Candidate sarcoma drugs are identified by two main projects: Determining cancer mechanisms that are mutated in sarcomas, or drug screening of drug libraries on sarcoma cells in culture. In the first project we identify mutated mechanisms that have been exploited in therapies in other cancers. However, although we may find the same mutations that predict response in another cancer, this may not be the case in sarcomas. We therefore have to find one or more cell lines with this type of mutation, and test their sensitivity to the drug. If it works it is promising, but we still do not know if it will work in a patient, as there are so many differences between a cell culture and a body.
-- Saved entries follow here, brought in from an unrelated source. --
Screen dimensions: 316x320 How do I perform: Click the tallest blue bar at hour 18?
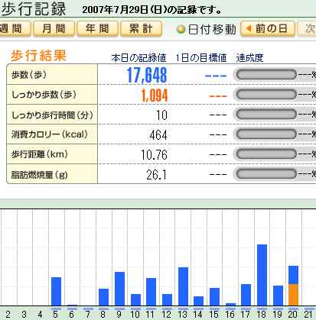(262, 275)
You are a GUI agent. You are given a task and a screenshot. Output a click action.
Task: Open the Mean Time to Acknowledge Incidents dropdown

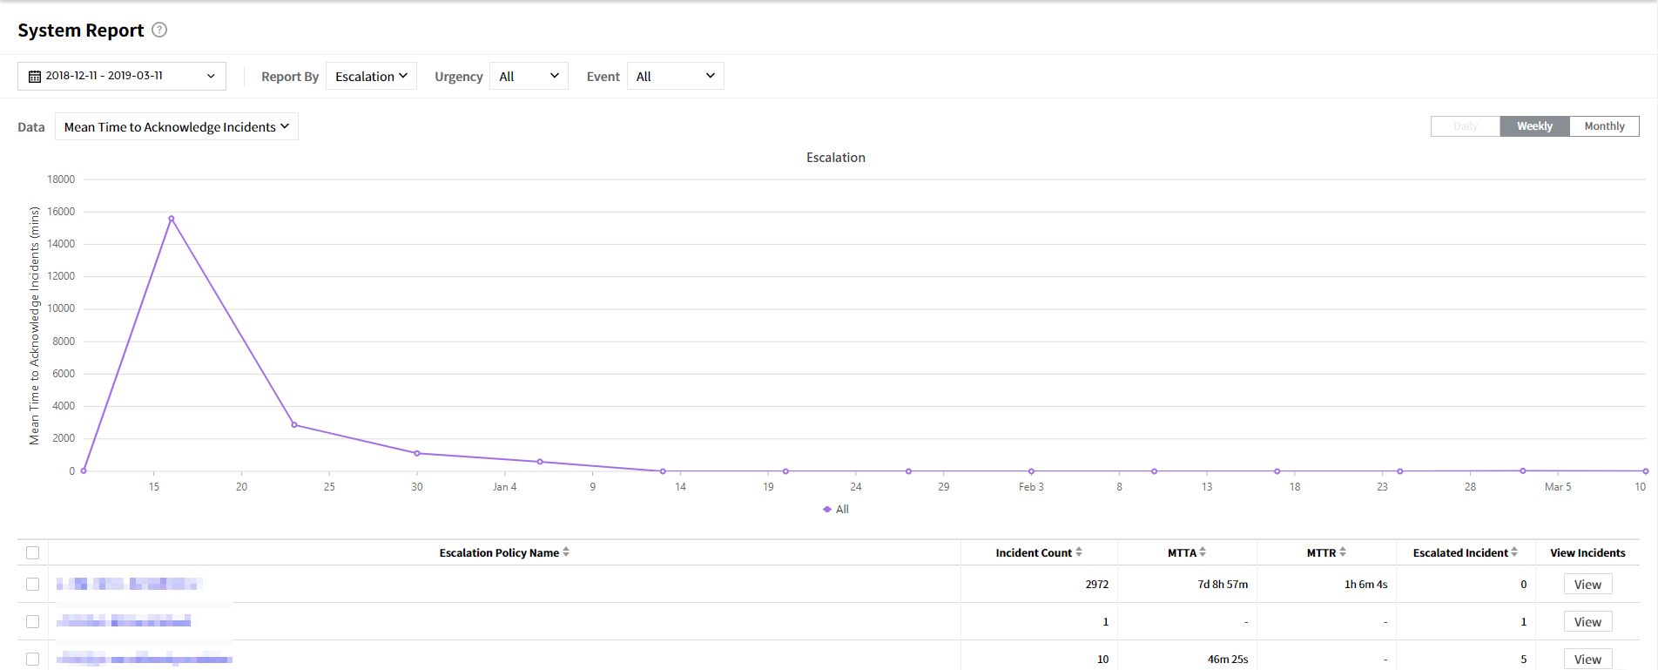tap(176, 127)
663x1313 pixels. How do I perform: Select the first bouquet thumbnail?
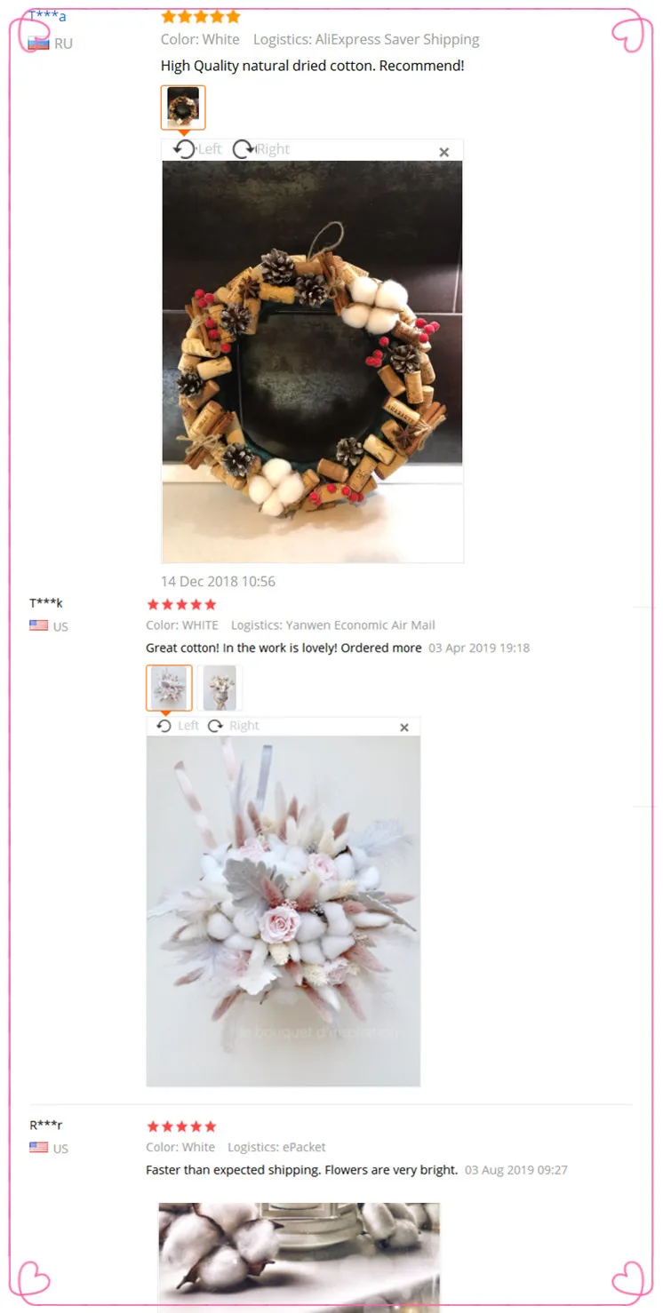169,688
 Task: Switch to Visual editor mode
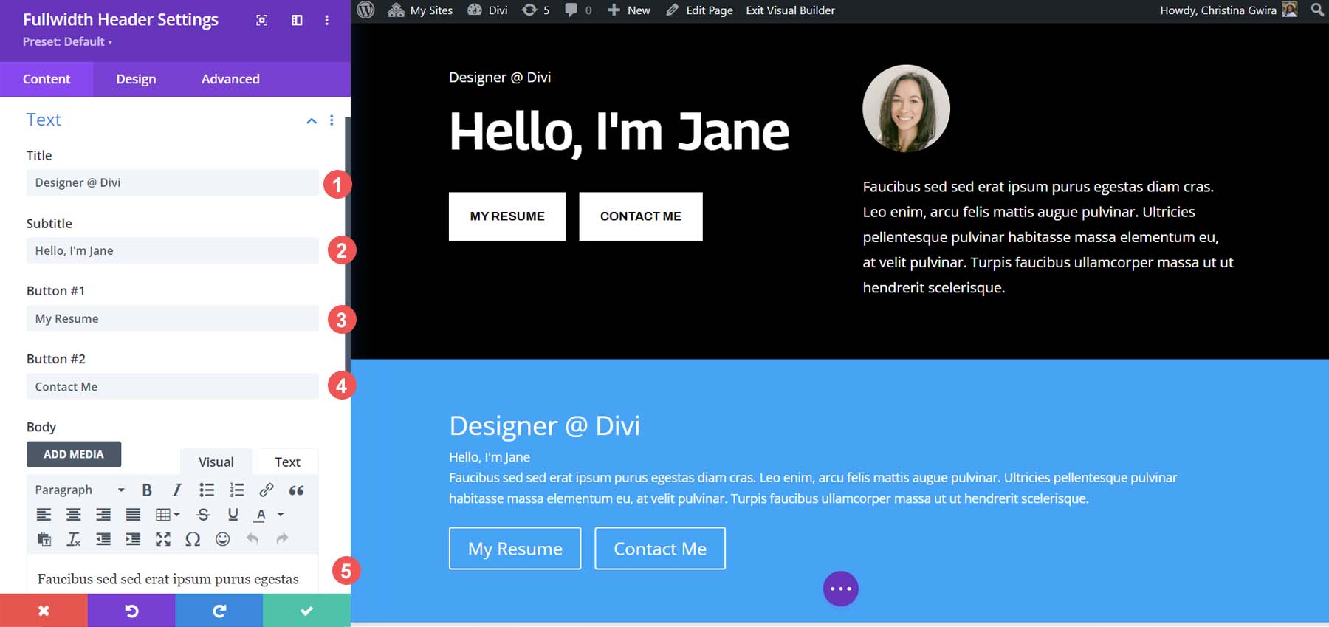[x=216, y=462]
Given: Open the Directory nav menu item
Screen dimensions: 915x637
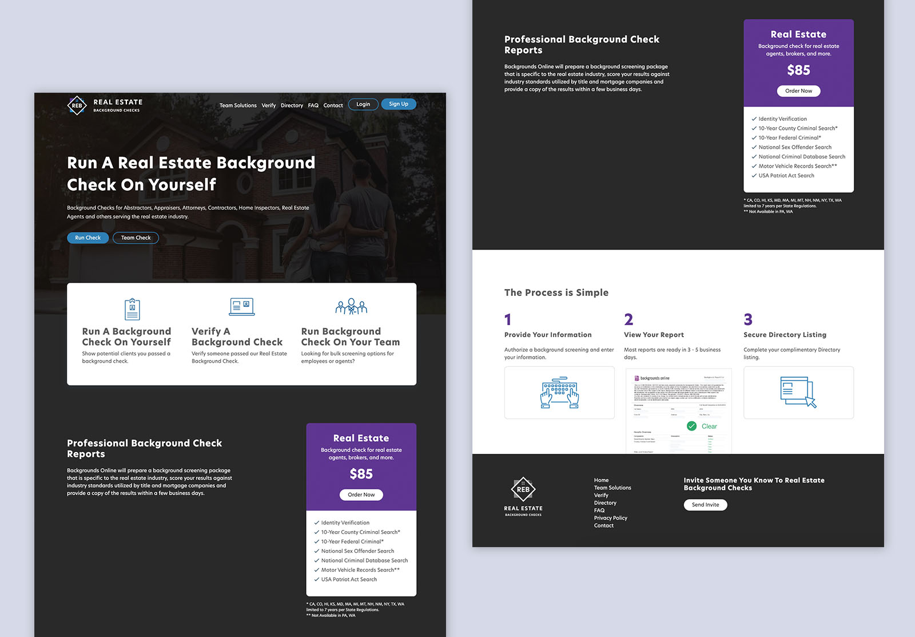Looking at the screenshot, I should [292, 105].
Some of these issues may be accounted for by investigating the activity in a human sarcoma grown in mice, but still this is just a first stepping-stone for clinical trials, there are many differences between such an artificial experimental system and real tumours in patients.
To determine the efficacy in patients, a clinical trial has to be organised and funded.
NoSarC, – the NOrwegian SArcoma Consortium, is a collaboration between sarcoma scientists and clinics in all Norwegian health regions to collect and analyse samples form (almost) all sarcoma patients over 3 years. Depending on funding, we are determining all mutations in the tumours by “next generation sequencing” samples from tumours and blood in all cases where tumour is available.